Despite dietary modification, cornstarch supplements, octreotide and weight maintenance, neuroglycopenia increased in frequency and severity. Neither diazoxide (150 mg three times per day) nor nifedipine attenuated hypoglycaemia.
Random outpatient glucose level was 2.4 mmol/l, with concomitant insulin 71 pmol/l, C-peptide 1.50 nmol/l, proinsulin 45 pmol/l, glucagon 130 ng/l, β-hydroxybutyrate 0.2 mmol/l, and negative sulfonylurea and repaglinide screens. Glucagon response was present. Formal mixed meal challenge (Ensure, 40 g carbohydrate; Abbott Laboratories) demonstrated increased insulin and C-peptide within 30 min (peak 2,705 pmol/l and 6.23 nmol/l, respectively), with glucose nadir of 3.3 mmol/l at 2 h. Abdominal CT with spiral pancreatic cuts showed no lesions. To localise the site of inappropriate insulin secretion, selective arterial injection of calcium was again performed [1]. Insulin levels in the hepatic vein prior to and following calcium injection were as follows: splenic artery 45–194 pmol/l, gastroduodenal artery 51–108 pmol/l, and superior mesenteric artery 27–21 pmol/l. These data suggested that insulin secretion was localised to the mid-pancreas and tail. Multiple endocrine neoplasia I (MEN-I) mutation analysis was negative. Serum vasoactive intestinal polypeptide, gastrin, parathyroid hormone (PTH), chromogranin A, serotonin and urinary hydroxyindoleacetic acid (HIAA) levels were normal. Anti-insulin antibodies were absent.

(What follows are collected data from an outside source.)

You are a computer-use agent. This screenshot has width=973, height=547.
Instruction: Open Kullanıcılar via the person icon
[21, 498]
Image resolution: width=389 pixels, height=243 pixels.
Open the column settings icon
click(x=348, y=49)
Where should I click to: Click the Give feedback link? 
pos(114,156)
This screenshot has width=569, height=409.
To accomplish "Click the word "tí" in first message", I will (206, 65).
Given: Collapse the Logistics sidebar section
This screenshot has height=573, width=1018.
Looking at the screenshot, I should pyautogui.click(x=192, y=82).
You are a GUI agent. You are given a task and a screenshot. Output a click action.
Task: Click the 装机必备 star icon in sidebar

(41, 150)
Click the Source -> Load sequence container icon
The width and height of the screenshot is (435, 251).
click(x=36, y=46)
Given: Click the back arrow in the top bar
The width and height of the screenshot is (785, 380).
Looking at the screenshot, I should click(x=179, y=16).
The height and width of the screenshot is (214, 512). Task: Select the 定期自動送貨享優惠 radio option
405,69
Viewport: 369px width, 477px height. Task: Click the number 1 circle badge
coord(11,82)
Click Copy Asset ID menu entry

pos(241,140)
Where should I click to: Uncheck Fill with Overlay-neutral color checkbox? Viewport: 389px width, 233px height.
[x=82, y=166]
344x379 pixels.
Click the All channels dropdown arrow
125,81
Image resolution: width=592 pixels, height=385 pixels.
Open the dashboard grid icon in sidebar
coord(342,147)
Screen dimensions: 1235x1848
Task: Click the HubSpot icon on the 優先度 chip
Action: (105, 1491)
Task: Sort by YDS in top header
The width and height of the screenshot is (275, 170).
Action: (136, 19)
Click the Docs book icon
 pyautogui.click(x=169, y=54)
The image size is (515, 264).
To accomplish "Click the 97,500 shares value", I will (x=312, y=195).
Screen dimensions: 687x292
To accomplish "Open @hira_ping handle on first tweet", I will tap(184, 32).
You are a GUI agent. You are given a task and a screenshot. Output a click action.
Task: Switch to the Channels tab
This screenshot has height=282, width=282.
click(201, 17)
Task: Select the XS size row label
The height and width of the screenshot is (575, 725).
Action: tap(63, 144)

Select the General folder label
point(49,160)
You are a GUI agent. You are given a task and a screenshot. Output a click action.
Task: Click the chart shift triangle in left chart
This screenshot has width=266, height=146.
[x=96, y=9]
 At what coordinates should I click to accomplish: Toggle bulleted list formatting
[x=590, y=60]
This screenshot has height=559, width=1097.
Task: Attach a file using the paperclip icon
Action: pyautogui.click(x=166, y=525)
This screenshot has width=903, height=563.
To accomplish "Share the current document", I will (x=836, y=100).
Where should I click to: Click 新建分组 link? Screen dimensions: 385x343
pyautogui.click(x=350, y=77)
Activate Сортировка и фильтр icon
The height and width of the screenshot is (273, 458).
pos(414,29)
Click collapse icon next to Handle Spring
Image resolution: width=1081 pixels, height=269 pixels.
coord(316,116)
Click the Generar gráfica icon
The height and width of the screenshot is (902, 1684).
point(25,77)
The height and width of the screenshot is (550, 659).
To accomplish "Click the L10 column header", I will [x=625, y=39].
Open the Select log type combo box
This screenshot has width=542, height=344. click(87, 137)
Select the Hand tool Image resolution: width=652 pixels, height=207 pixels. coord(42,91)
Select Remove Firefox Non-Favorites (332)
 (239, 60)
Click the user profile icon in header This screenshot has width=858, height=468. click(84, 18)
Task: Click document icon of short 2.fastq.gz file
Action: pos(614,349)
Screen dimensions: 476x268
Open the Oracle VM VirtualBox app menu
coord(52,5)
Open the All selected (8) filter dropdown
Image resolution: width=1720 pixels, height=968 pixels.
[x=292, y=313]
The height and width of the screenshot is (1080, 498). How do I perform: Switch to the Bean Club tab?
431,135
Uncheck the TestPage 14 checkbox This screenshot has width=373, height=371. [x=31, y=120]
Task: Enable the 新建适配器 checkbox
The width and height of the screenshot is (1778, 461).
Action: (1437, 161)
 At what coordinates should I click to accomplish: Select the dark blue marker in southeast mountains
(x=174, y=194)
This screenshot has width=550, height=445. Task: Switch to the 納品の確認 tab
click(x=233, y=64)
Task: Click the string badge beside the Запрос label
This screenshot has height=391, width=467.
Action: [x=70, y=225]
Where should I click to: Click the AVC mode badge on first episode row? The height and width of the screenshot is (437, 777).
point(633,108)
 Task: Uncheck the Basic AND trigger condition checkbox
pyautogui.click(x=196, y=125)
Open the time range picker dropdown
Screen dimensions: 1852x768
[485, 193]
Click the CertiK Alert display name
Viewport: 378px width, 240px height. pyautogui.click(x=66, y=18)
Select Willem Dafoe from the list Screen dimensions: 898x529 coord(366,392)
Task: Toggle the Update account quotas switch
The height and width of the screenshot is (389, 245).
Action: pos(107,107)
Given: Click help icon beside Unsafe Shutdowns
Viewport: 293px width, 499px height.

Because of the increasing frequency and severity of neuroglycopenia, surgical options were considered. Since reversal of gastric bypass and gastrectomy was not possible due to surgical anatomy, a distal pancreatectomy, just to the right of the superior mesenteric vein, was performed. Neither intraoperative ultrasound nor visual/pathological inspection demonstrated an insulinoma. Histopathology revealed diffuse islet hyperplasia with small islets adjacent to, and budding from, ducts (Fig. 1c). Cells positively stained for insulin, glucagon and chromogranin were abundant in ducts. Ki-67 staining was prominent in ducts. Beta cell relative volume was 3.3%, a value higher than the 2.6 ± 0.4% seen in pancreas sections from obese non-diabetic patients [2, 3]. There was no evidence of chronic pancreatitis. The patient’s postoperative course was uncomplicated and the hypoglycaemia was resolved for several months. He has recently had some recurrence of hypoglycaemia, albeit decreased in frequency and severity compared with preoperative symptoms.
Peripheral blood DNA analysis revealed no mutations in the genes encoding sulphonylurea receptor 1 (SUR1, ABCC8), inwardly rectifying potassium channel (Kir6.2, KCNJ11) or glucokinase associated with congenital hyperinsulinaemia (Athena Diagnostics, Worcester, MA, USA). Duplicate analysis of prepancreatectomy blood samples demonstrated striking elevations in glucagon-like peptide 1 (GLP1; C-terminal assay), which reached a maximum of 328 pmol/l at 30 min after a mixed meal (normal values for healthy controls < 30 pmol/l fasting, postprandial peak < 60 pmol/l, <100 pmol/l in dumping syndrome patients) [4, 5].